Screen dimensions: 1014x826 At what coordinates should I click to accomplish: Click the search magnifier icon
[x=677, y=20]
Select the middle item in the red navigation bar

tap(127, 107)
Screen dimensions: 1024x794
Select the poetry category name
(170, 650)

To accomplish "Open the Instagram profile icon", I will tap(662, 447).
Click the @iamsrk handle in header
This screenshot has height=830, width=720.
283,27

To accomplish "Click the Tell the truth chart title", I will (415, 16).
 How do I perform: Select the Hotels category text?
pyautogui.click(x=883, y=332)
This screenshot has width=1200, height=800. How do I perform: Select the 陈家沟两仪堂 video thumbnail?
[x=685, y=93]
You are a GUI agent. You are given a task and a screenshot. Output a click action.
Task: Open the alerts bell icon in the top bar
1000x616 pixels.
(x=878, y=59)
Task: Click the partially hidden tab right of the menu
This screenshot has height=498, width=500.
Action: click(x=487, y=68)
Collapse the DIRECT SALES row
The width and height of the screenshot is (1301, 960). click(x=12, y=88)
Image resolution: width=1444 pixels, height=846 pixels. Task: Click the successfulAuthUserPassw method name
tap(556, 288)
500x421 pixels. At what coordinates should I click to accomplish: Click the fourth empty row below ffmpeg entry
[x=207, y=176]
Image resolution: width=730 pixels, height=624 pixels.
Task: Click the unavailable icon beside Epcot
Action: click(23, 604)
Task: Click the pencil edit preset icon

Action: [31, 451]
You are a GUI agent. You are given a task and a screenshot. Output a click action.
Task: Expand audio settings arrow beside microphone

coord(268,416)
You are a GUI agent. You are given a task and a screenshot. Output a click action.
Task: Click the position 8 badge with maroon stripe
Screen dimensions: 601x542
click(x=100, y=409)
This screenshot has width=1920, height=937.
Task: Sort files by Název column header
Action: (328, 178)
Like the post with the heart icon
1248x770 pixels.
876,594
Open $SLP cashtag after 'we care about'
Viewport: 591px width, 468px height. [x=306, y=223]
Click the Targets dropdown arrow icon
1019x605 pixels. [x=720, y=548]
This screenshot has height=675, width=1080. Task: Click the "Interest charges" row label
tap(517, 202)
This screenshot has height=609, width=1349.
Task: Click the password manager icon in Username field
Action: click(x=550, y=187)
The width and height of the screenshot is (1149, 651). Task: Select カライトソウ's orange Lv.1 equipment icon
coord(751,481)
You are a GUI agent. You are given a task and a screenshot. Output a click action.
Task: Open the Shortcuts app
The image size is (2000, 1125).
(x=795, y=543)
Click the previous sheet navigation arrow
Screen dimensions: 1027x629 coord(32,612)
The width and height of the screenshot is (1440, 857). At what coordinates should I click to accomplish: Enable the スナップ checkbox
------------
Task directions
The full set of entries must be transcribed exactly.

Output for this exercise
Screen dimensions: 1014x826 At what coordinates should I click to accomplish: Click the search magnifier icon
[x=677, y=20]
Select the middle item in the red navigation bar

tap(127, 107)
Screen dimensions: 1024x794
Select the poetry category name
(170, 650)

To accomplish "Open the Instagram profile icon", I will tap(662, 447).
Click the @iamsrk handle in header
This screenshot has height=830, width=720.
283,27

To accomplish "Click the Tell the truth chart title", I will (415, 16).
 How do I perform: Select the Hotels category text?
pyautogui.click(x=883, y=332)
This screenshot has width=1200, height=800. How do I perform: Select the 陈家沟两仪堂 video thumbnail?
[x=685, y=93]
You are a GUI agent. You are given a task and a screenshot. Output a click action.
Task: Open the alerts bell icon in the top bar
1000x616 pixels.
(x=878, y=59)
Task: Click the partially hidden tab right of the menu
This screenshot has height=498, width=500.
Action: click(x=487, y=68)
Collapse the DIRECT SALES row
The width and height of the screenshot is (1301, 960). click(x=12, y=88)
Image resolution: width=1444 pixels, height=846 pixels. Task: Click the successfulAuthUserPassw method name
tap(556, 288)
500x421 pixels. At what coordinates should I click to accomplish: Click the fourth empty row below ffmpeg entry
[x=207, y=176]
Image resolution: width=730 pixels, height=624 pixels.
Task: Click the unavailable icon beside Epcot
Action: click(23, 604)
Task: Click the pencil edit preset icon

Action: [31, 451]
You are a GUI agent. You are given a task and a screenshot. Output a click action.
Task: Expand audio settings arrow beside microphone

coord(268,416)
You are a GUI agent. You are given a task and a screenshot. Output a click action.
Task: Click the position 8 badge with maroon stripe
Screen dimensions: 601x542
click(x=100, y=409)
This screenshot has width=1920, height=937.
Task: Sort files by Název column header
Action: (328, 178)
Like the post with the heart icon
1248x770 pixels.
876,594
Open $SLP cashtag after 'we care about'
Viewport: 591px width, 468px height. [x=306, y=223]
Click the Targets dropdown arrow icon
1019x605 pixels. [x=720, y=548]
This screenshot has height=675, width=1080. Task: Click the "Interest charges" row label
tap(517, 202)
This screenshot has height=609, width=1349.
Task: Click the password manager icon in Username field
Action: click(x=550, y=187)
The width and height of the screenshot is (1149, 651). Task: Select カライトソウ's orange Lv.1 equipment icon
coord(751,481)
You are a GUI agent. You are given a task and a screenshot. Output a click action.
Task: Open the Shortcuts app
The image size is (2000, 1125).
(x=795, y=543)
Click the previous sheet navigation arrow
Screen dimensions: 1027x629 coord(32,612)
The width and height of the screenshot is (1440, 857). At what coordinates should I click to accomplish: Enable the スナップ checkbox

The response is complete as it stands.